DOI: 10.1021/acsinfecdis.7b00047 DOI Help

Authors: Leah S. Torrie (University of Dundee) , Stephen Brand (University of Dundee) , David A. Robinson (University of Dundee) , Eun Jung Ko (University of Dundee) , Laste Stojanovski (University of Dundee) , Frederick R. C. Simeons (University of Dundee) , Susan Wyllie (University of Dundee) , John Thomas (University of Dundee) , Lucy Ellis (University of Dundee) , Maria Osuna-Cabello (University of Dundee) , Ola Epemolu (University of Dundee) , Andrea Nühs (University of Dundee) , Jennifer Riley (University of Dundee) , Lorna Maclean (University of Dundee) , Sujatha Manthri (University of Dundee) , Kevin D. Read (University of Dundee) , Ian H. Gilbert (University of Dundee) , Alan H. Fairlamb (University of Dundee) , Manu De Rycker (University of Dundee)
Co-authored by industrial partner: No

Type: Journal Paper
Journal: Acs Infectious Diseases

State: Published (Approved)
Published: October 2017
Diamond Proposal Number(s): 8268

Open Access Open Access

Abstract: Methionyl-tRNA synthetase (MetRS) has been chemically validated as a drug target in the kinetoplastid parasite Trypanosoma brucei. In the present study, we investigate the validity of this target in the related trypanosomatid Leishmania donovani. Following development of a robust high-throughput compatible biochemical assay, a compound screen identified DDD806905 as a highly potent inhibitor of LdMetRS (Ki of 18 nM). Crystallography revealed this compound binds to the methionine pocket of MetRS with enzymatic studies confirming DDD806905 displays competitive inhibition with respect to methionine and mixed inhibition with respect to ATP binding. DDD806905 showed activity, albeit with different levels of potency, in various Leishmania cell-based viability assays, with on-target activity observed in both Leishmania promastigote cell assays and a Leishmania tarentolae in vitro translation assay. Unfortunately, this compound failed to show efficacy in an animal model of leishmaniasis. We investigated the potential causes for the discrepancies in activity observed in different Leishmania cell assays and the lack of efficacy in the animal model and found that high protein binding as well as sequestration of this dibasic compound into acidic compartments may play a role. Despite medicinal chemistry efforts to address the dibasic nature of DDD806905 and analogues, no progress could be achieved with the current chemical series. Although DDD806905 is not a developable antileishmanial compound, MetRS remains an attractive antileishmanial drug target.

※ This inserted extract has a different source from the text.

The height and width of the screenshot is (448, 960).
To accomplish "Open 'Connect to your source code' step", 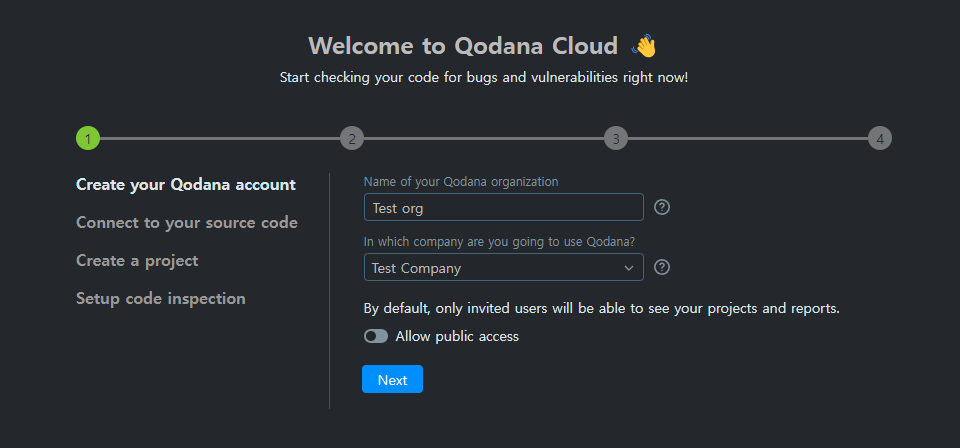I will (x=187, y=223).
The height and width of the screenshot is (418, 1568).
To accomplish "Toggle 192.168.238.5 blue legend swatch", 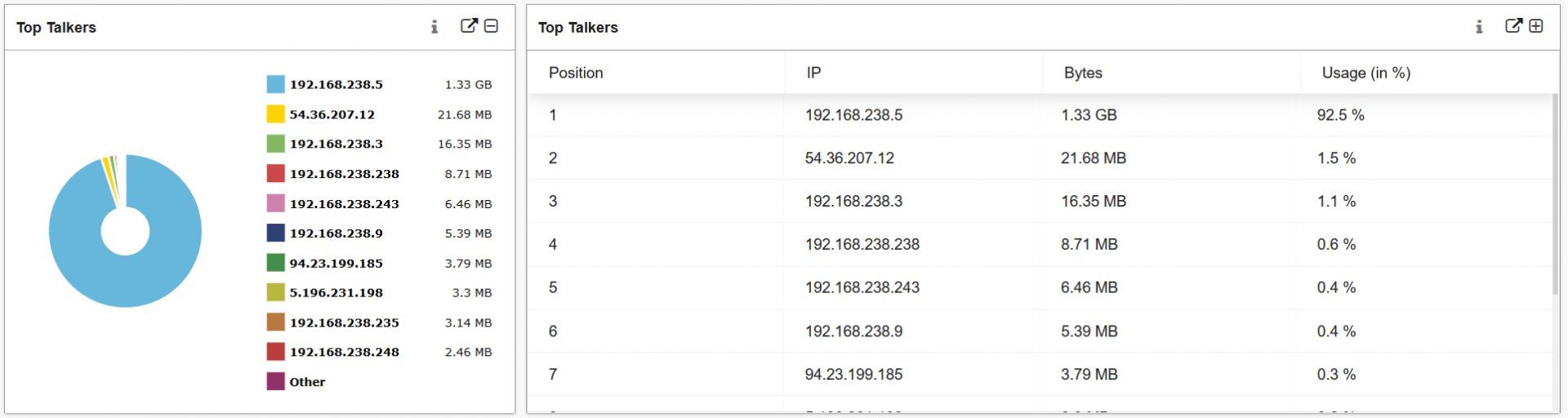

Journal Keywords: drug discovery; kinetoplastids; parasite; translation; tRNA synthetase

Diamond Keywords: Leishmaniasis; Enzymes

Subject Areas: Biology and Bio-materials, Medicine, Chemistry


Instruments: I02-Macromolecular Crystallography , I04-Macromolecular Crystallography

Added On: 09/10/2017 10:03

Documents:
acsin5656fecdis.pdf

Discipline Tags:

Infectious Diseases Disease in the Developing World Health & Wellbeing Biochemistry Chemistry Structural biology Organic Chemistry Drug Discovery Life Sciences & Biotech Parasitology

Technical Tags:

Diffraction Macromolecular Crystallography (MX)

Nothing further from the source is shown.